Excerpted records ::
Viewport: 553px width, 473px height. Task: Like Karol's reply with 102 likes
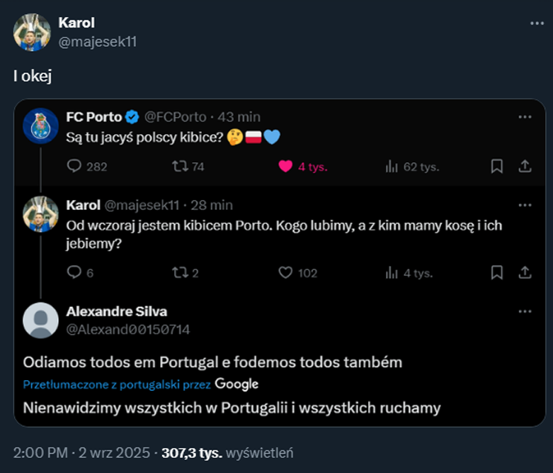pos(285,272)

---

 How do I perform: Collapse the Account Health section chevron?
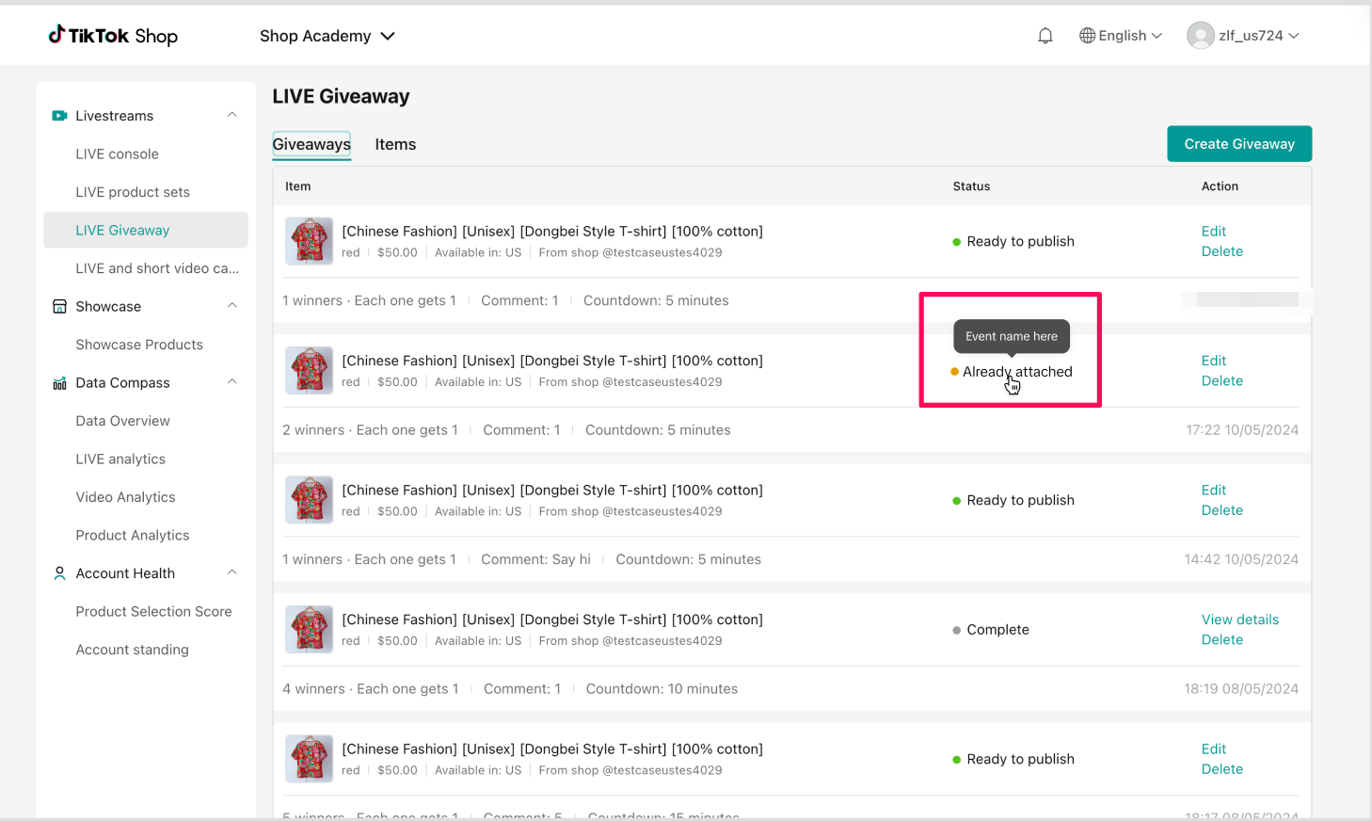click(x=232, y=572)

==

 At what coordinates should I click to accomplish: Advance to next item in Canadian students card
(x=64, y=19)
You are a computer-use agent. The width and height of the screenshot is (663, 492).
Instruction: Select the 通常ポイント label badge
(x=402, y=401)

Work to complete ::
Swap "reply" for "comment" in the records, starting with the line with "Viewport: 553px width, 473px" and going on through the line with "pos(285,272)". Give those lines again with all else unchanged, and leave the pictures out.

Written response ::
Viewport: 553px width, 473px height. Task: Like Karol's comment with 102 likes
pos(285,272)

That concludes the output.